++++ Given passage
It seems to me that if a society considers it worthwhile to go to the extraordinary trouble and expense of capturing carbon and storing it deep underground, the logical starting point is to release as little as possible of the carbon that is already captured and stored deep underground. Leaving oil and gas where they are is much, much cheaper, simpler and more effective than CSS - a sort of CSS on steroids.

This being the case, there are only two plausible justifications for fracking. The first is that we are so energy-poor that we have no alternative; the second is that someone can make a profit out of it, notwithstanding the costs to others that will subsequently occur.

The former argument is unsustainable. Alternative and renewable energy technologies have developed so rapidly in the past decade that the continued consumption of fossil fuels need only be a stop-gap, bridging to a time when almost all energy production will be renewable. How long that bridge turns out to be is a matter of political determination. Recent research suggests that a third of oil reserves, half of gas reserves and over 80 per cent of current coal reserves will have to remain underground if global warming is to be restricted to the "safe" level of 2 degrees C, so finding new, technologically challenging reserves ought to be a waste of time.

Unless, of course, there is a profit to be made, transferring a large proportion of the wealth of those untapped energy resources into the hands of financial investors who need not pay for the socially destructive consequences of their extractive activities. This is where the fracking issue coincides with TTIP, since both are driven by the neo-liberal assumption that the owners of capital have a legal and moral right to invest it in the most profitable way they can find - a right that states may not obstruct but should encourage to the greatest extent that they can.
++++++++
++++ Data provided
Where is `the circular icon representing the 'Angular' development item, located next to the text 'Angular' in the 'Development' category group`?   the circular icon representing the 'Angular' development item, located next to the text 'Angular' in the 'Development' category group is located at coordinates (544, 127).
++++++++
■ **Try it**
Please output the section of the fracking passage between "Unless, of course, there" and "that they can.", inclusive, copied word for word.

■ **Solved problem**
Unless, of course, there is a profit to be made, transferring a large proportion of the wealth of those untapped energy resources into the hands of financial investors who need not pay for the socially destructive consequences of their extractive activities. This is where the fracking issue coincides with TTIP, since both are driven by the neo-liberal assumption that the owners of capital have a legal and moral right to invest it in the most profitable way they can find - a right that states may not obstruct but should encourage to the greatest extent that they can.